Spook is a little different from Roach’s typical books.  Instead of looking at the human body, she’s looking at the soul and whether she can find any proof for the existence of the hereafter.  She goes an exhaustive hunt for evidence, from the history of weighing dying people to see if the departing soul led to weight loss to stories of reincarnation in India to modern medical experiments about near death experiences, Roach leaves no stone unturned in her investigation.  For anyone who wants a practical history of ghost hunting, mediums, hauntings, and electronic voice projection, Roach has you covered.

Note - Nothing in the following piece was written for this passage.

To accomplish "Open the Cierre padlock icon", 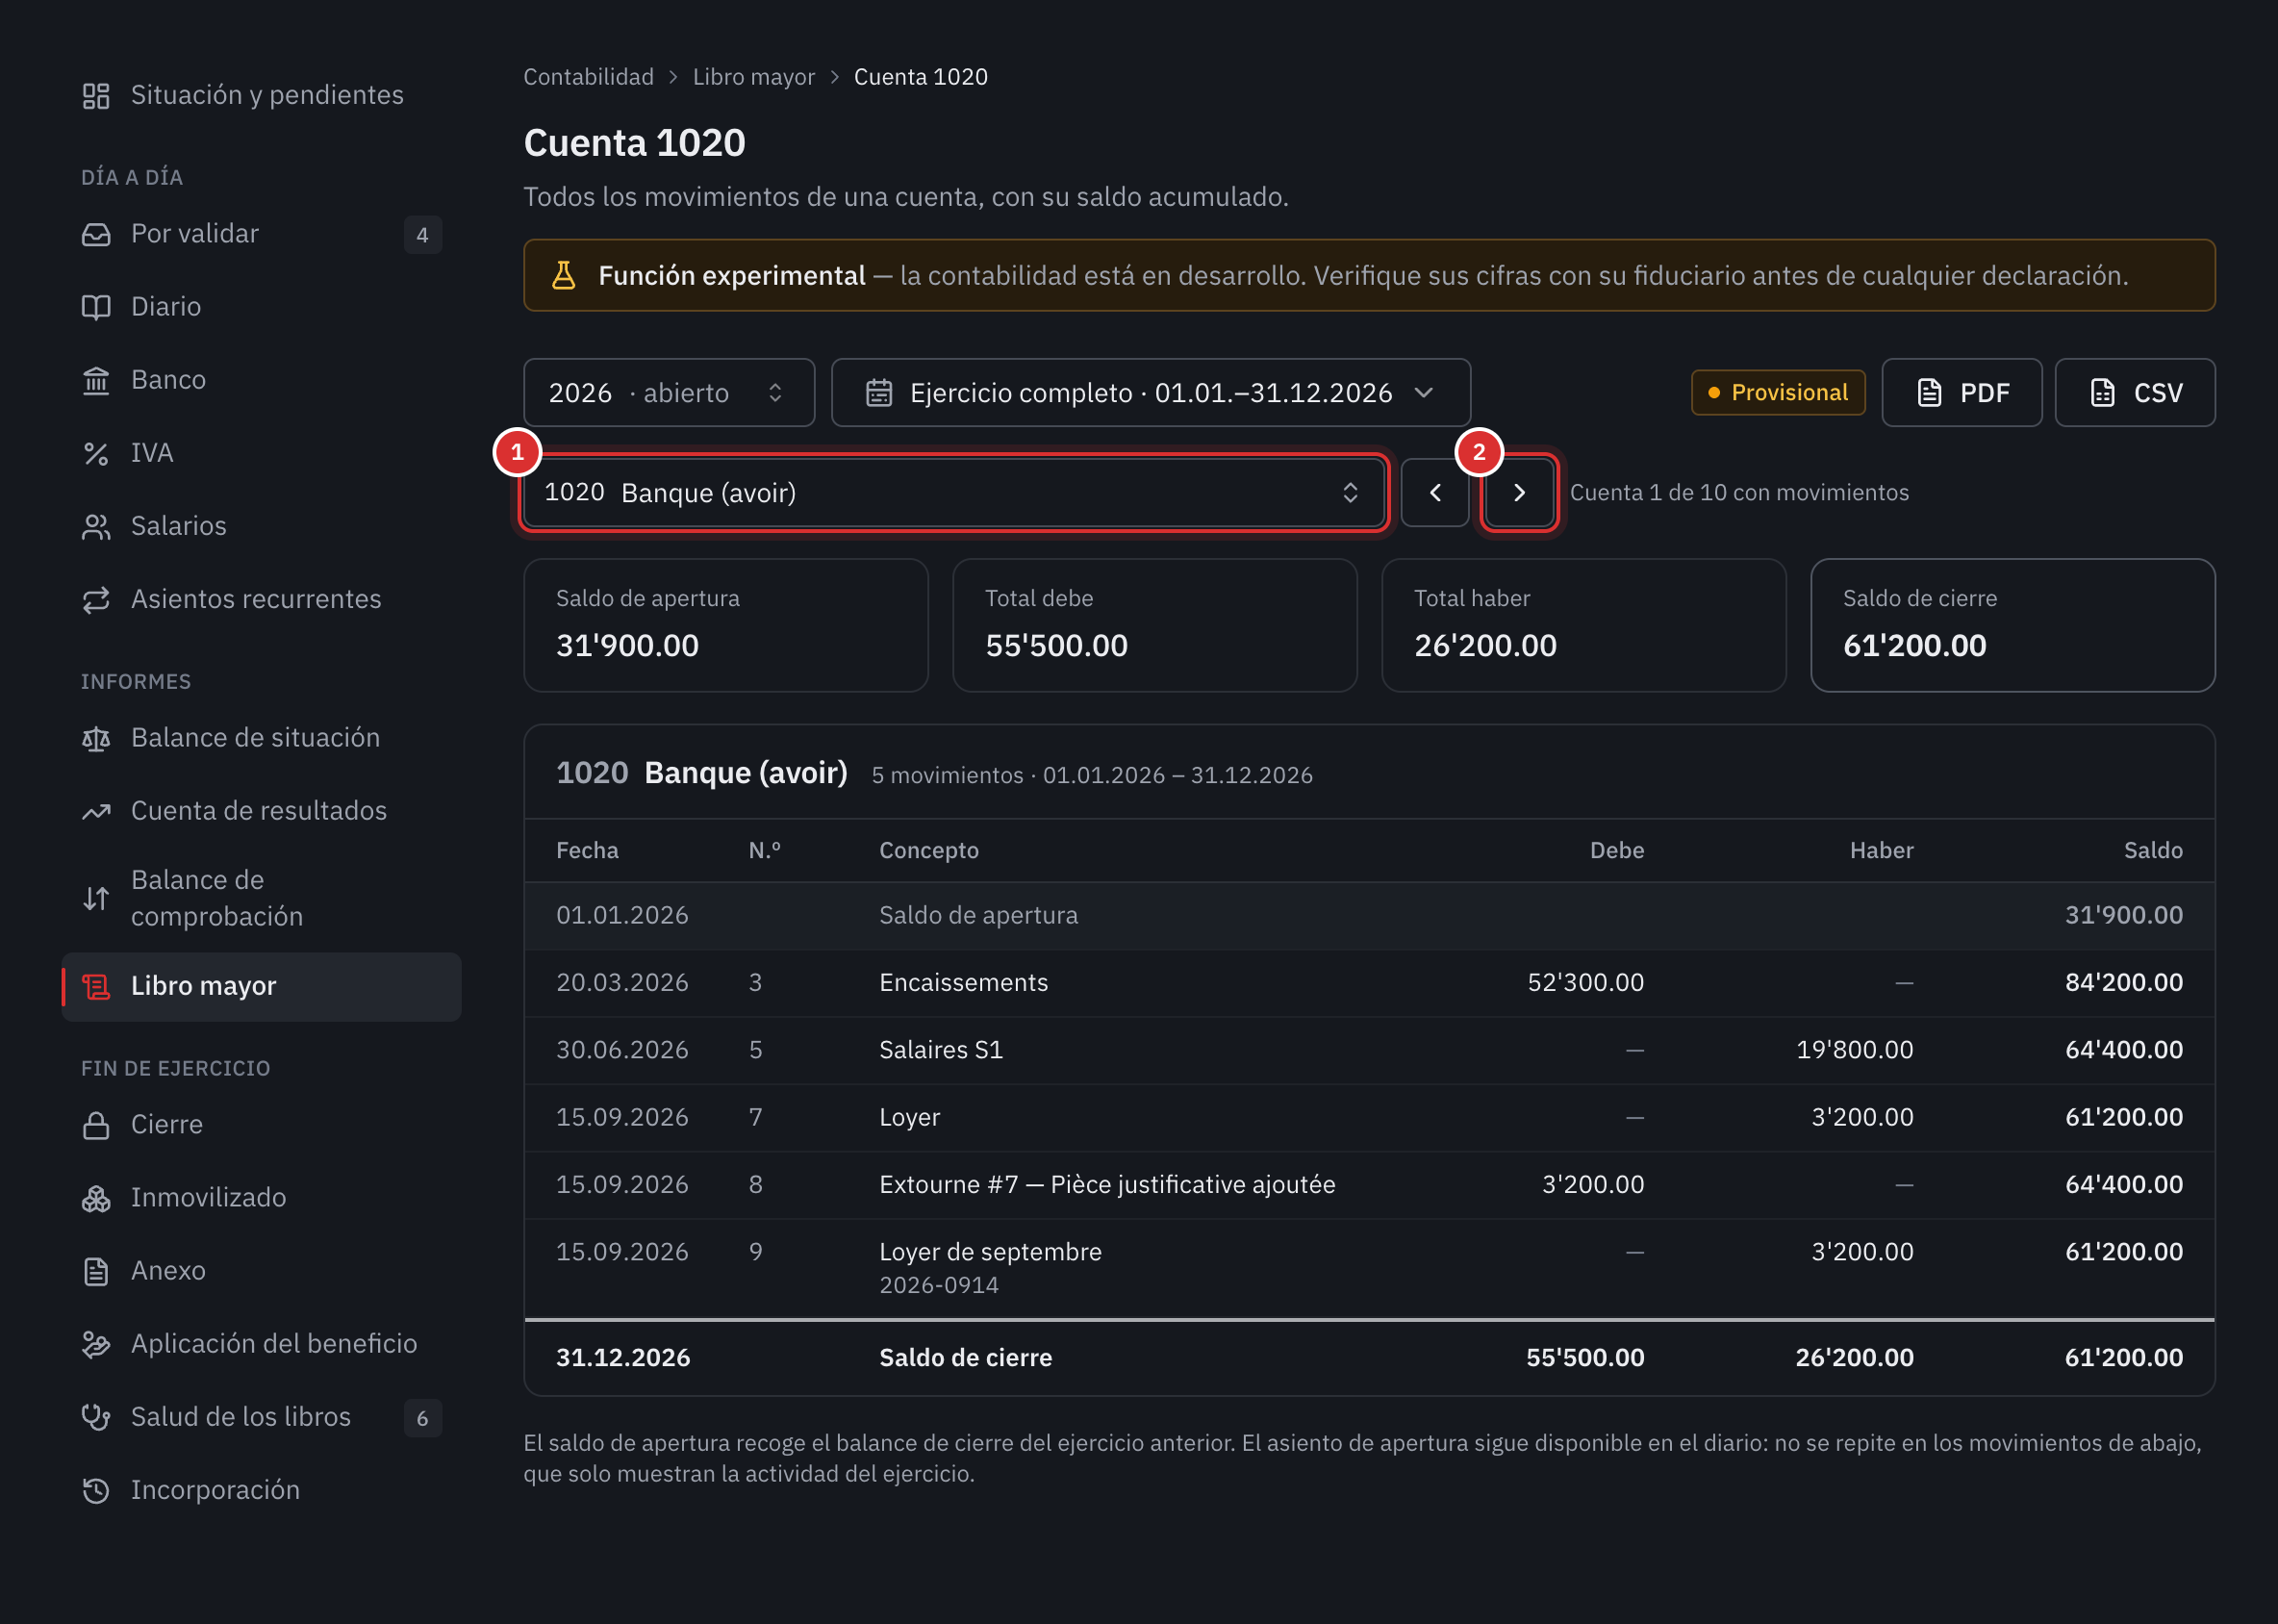I will [x=96, y=1126].
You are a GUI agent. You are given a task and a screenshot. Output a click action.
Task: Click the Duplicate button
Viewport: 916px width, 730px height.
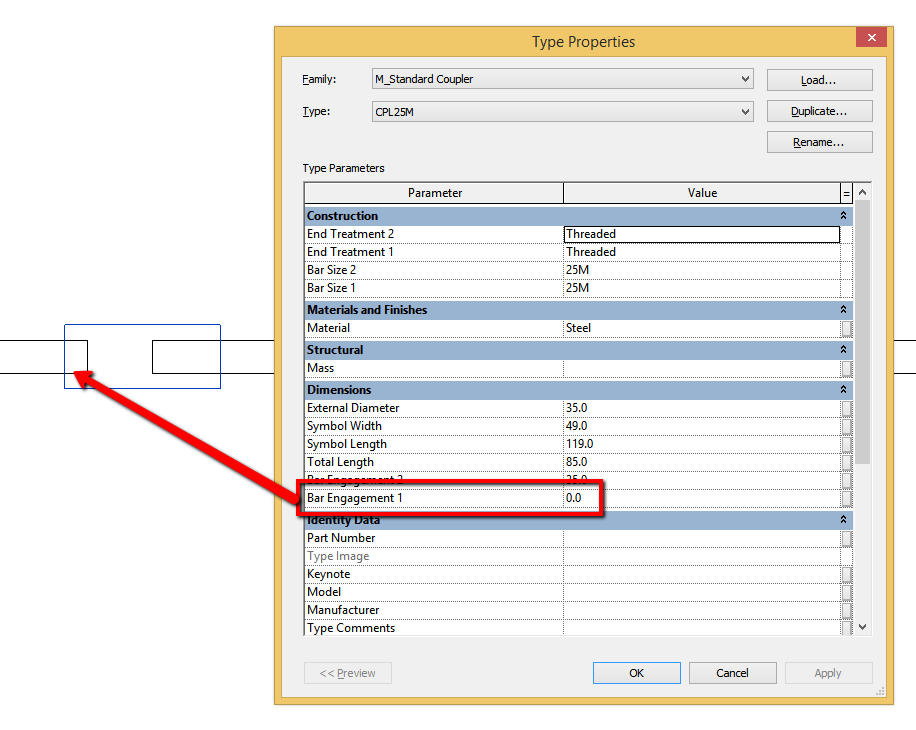pos(818,110)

And let’s not forget:  this book is funny.  Like inappropriate chortle in the middle of church funny.  Dale looked over at me several times as I was reading in bed and just laughing and laughing.  And then I’d read him a section and he wouldn’t really laugh because it’s all about context, but trust me–it’s pretty damn funny.  Especially the chapter about going on a weekend retreat course in how to become a medium.  I didn’t even know such a thing existed, but now I want to go.  Because oh the stories you could tell after that.

So I don’t know why this book never came together for me.  It was funny.  And engaging. And the subject matter is up my alley. But I had the hardest time getting through it.  I’m going to blame myself.  I’m so crazy busy with Capstone writing and life living and new job finding that my focus can be a little at loose ends.  And it certainly hasn’t dissuaded me from pursuing the rest of Roach’s catalog.